The Chinese are known for their sense of adventure when it comes to what they eat, even for items that would soon find their way into waste disposal in many countries.
Indeed, some animal parts – rejected by Western consumers – enjoy much more respected status. So it is with chicken feet and another local favourite, yabozi, or duck neck.
Duck neck is a common local street food, where it is chopped into small pieces and packed in plastic bags.
But it can also be a lucrative business. Zhouheiya, a Hubei-based firm that specialises in selling varieties of the delicacy, recorded Rmb400 million in sales last year. That brought it to the attention of domestic private equity firm Tiantu Capital, which recently invested Rmb60 million in the company.
Zhouheiya was founded in 1997 by Zhou Fuyu, who still runs the company today. Using his own duck neck recipe, Zhou opened his first store in his home city Wuhan. The shop began drawing crowds from early on. Capitalising on the opportunity, Zhou opened seven more stores within the province.
As with many small businesses, along with expansion came headaches. Zhou admits to Southern Weekend that he lacked education, and could only get so far with a can-do attitude. Zhouheiya has grown to more than a 1,000 employees, and Zhou hired new management to help him cope with the expansion.
Zhou himself has put plenty of thought into his business model. Most companies selling duck neck are franchise operations. Zhou, however, believes that success depends on consistency in quality and service. So he has chosen to manage his own stores, exerting full control of their operations.
The strategy brought problems as well as opportunities. First Zhou had to invest in developing his own processing facilities. In 2006, the company invested in three food-processing centres in Wuhan, Jiangxi and Shenzhen to supply the growing chain of Zhouheiya restaurants. Zhou also implemented an enterprise resource planning (ERP) system to track sales and inventory across his store network, something relatively unusual for most businesses of similar size.
Zhou’s foresight paid off. With its uniformed workers and familiar decor, Zhouheiya now delivers duck neck that tastes the same in Hunan as it does in Beijing. Marketing its meat as tasty and healthy, Zhouheiya appeals to office workers, especially women. That is somewhat different to the standard customer base for yabozi, which is more male, and often beer-drinking.
But the problem with the self-managed model is a much slower expansion rate. Zhouheiya’s biggest duck neck competitor Juewei Yabo has now opened 3,000 stores in over 20 cities in just six years by recruiting franchisees. Zhouheiya, on the other hand, has only 200 stores around the country, says Private Economy News.

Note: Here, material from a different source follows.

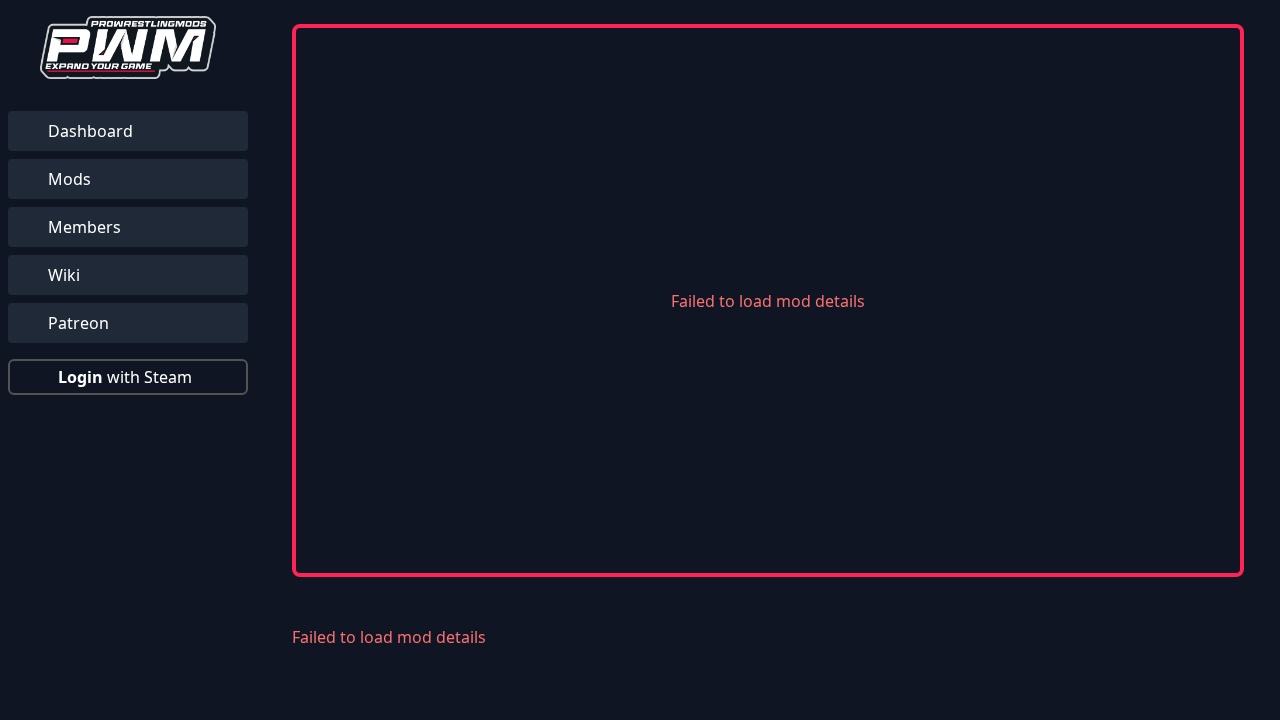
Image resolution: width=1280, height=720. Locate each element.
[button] (128, 377)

Still, the biggest headache for Zhou is copycats. According to the Manager’s Daily, there are now several stores claiming the Zhouheiya identity in Guangzhou even though the company has yet to open an outlet in the city. Zhou complains that combatting the fraudsters is a complicated task, as the barriers to entry make it particularly vulnerable to counterfeiting. His main strategy is to open new stores at a faster pace, and then to keep his customers by demonstrating the superior quality of his product. The plan is to increase the number of stores to 400 by 2012, using the cash raised from his private equity investors. He is also talking about a listing by 2015.
That looks like a pretty rapid pace for expansion, given that it has taken almost 15 years to get half way to the new target, and one risk must be that Zhouheiya loses some of the centralised oversight that has helped the brand to stand out.
Not so, says Zhou, who promises to remain fully focused on the detail. He says that this will help him win his war with the copycat duckneckers too.
“You can’t replace the tyres for a sportscar with those of a tractor,” he tells Private Economy News, “and I insist that every part of the process is perfect. Not many counterfeiters can do that.”